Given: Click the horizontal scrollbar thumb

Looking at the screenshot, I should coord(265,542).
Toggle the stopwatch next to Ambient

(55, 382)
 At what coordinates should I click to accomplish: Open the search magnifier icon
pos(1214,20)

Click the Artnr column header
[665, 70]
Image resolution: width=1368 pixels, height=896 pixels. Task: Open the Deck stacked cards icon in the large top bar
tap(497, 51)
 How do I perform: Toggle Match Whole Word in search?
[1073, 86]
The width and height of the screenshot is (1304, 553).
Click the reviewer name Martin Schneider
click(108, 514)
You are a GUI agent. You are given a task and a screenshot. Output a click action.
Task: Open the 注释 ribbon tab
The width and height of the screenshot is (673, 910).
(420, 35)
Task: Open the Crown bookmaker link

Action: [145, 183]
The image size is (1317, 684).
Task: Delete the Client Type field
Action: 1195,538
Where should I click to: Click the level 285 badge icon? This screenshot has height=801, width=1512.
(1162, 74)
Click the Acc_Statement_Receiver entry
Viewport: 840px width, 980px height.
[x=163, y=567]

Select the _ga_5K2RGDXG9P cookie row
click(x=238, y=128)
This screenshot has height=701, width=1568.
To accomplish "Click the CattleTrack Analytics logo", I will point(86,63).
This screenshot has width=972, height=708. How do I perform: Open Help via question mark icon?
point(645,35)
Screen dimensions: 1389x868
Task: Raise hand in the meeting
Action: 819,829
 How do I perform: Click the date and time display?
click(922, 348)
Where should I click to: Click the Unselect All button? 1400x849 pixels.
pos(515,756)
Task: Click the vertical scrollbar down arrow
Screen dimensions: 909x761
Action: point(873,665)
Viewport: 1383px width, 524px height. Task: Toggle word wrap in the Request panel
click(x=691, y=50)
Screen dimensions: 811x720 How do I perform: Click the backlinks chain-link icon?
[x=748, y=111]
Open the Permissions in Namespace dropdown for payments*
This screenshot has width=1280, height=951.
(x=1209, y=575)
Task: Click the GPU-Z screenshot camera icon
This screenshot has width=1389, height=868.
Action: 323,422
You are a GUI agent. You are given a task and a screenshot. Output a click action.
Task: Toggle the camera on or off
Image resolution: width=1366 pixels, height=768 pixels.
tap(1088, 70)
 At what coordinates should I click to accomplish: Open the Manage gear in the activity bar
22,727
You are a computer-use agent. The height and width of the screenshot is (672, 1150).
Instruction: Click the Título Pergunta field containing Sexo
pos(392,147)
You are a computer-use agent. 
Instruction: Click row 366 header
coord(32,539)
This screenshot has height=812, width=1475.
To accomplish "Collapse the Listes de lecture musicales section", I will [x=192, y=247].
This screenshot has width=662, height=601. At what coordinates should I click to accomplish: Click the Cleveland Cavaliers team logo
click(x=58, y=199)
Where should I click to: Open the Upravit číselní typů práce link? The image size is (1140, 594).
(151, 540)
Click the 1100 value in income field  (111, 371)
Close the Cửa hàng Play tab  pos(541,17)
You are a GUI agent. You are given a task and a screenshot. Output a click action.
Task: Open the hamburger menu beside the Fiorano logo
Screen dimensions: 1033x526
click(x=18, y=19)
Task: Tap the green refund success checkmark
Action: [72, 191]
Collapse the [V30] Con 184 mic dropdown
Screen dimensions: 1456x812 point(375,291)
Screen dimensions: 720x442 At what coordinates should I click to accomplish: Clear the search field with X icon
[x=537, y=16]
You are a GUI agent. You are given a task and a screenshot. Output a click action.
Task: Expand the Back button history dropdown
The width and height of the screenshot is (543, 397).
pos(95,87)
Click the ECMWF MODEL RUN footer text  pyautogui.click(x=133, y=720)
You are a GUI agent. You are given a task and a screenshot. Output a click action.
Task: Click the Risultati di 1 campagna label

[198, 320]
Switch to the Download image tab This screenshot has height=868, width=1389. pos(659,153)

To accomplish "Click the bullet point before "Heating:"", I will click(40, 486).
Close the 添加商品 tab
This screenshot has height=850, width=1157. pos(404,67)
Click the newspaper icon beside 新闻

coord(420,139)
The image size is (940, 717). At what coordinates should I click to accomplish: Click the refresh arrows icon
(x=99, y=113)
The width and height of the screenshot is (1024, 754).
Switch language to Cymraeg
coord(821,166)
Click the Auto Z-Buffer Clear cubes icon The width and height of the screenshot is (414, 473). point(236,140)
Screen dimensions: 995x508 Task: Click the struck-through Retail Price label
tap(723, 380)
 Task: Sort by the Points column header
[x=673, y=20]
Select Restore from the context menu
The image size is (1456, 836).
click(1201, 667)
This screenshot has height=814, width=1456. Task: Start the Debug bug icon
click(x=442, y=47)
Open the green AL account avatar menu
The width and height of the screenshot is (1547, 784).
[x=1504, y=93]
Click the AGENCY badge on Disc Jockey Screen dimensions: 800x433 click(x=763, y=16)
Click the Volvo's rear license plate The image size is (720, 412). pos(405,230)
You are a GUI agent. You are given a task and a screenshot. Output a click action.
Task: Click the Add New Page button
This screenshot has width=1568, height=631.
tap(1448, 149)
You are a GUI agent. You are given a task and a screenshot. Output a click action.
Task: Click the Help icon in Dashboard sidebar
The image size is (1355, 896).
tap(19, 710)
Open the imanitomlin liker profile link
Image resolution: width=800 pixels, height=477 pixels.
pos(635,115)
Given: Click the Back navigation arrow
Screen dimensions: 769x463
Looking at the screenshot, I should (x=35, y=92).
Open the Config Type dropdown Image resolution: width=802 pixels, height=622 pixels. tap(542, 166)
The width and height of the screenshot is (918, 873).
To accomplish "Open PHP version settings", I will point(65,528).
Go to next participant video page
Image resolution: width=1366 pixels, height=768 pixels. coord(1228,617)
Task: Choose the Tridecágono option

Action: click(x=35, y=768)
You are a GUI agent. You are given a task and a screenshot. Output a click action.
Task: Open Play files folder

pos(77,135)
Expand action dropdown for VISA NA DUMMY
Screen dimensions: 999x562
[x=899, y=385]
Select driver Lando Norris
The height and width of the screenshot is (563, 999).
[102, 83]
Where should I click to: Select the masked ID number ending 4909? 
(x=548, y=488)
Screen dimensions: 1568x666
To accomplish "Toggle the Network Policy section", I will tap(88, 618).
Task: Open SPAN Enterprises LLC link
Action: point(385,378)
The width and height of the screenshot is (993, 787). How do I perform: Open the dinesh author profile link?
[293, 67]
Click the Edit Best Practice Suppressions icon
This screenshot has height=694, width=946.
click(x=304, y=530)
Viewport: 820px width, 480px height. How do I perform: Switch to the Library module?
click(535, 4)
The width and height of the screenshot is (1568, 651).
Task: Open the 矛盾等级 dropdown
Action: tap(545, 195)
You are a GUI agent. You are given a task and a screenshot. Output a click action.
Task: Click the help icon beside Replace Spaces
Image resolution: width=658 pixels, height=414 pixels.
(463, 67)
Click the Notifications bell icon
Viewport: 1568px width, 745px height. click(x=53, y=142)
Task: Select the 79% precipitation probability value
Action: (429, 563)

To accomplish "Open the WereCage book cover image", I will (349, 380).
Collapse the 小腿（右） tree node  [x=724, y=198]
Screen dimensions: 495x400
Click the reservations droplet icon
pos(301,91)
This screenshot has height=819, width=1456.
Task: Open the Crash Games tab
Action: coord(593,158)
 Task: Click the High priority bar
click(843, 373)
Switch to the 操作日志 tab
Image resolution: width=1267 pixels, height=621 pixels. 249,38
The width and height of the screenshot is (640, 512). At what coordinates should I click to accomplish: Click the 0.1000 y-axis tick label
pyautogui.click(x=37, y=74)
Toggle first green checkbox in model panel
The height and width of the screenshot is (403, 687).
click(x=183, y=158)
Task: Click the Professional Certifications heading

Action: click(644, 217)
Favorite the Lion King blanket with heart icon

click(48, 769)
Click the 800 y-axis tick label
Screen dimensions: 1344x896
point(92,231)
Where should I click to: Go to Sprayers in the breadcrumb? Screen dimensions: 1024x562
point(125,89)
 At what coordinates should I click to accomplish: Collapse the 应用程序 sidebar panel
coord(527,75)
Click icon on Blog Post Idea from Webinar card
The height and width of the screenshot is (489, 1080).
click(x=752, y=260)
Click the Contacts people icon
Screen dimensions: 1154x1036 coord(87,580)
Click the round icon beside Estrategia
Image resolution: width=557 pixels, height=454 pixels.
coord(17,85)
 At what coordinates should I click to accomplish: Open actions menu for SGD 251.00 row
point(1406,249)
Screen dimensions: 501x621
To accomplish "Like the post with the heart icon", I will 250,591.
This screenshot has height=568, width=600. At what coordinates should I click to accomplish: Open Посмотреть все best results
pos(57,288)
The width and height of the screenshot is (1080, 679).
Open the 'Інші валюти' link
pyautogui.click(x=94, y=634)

----

[Work to complete]
The word "computer" appears in some of the lines above. Copy those lines.

[Answer to the problem]
You are a computer-use agent. The height and width of the screenshot is (672, 1150).
You are a computer-use agent. 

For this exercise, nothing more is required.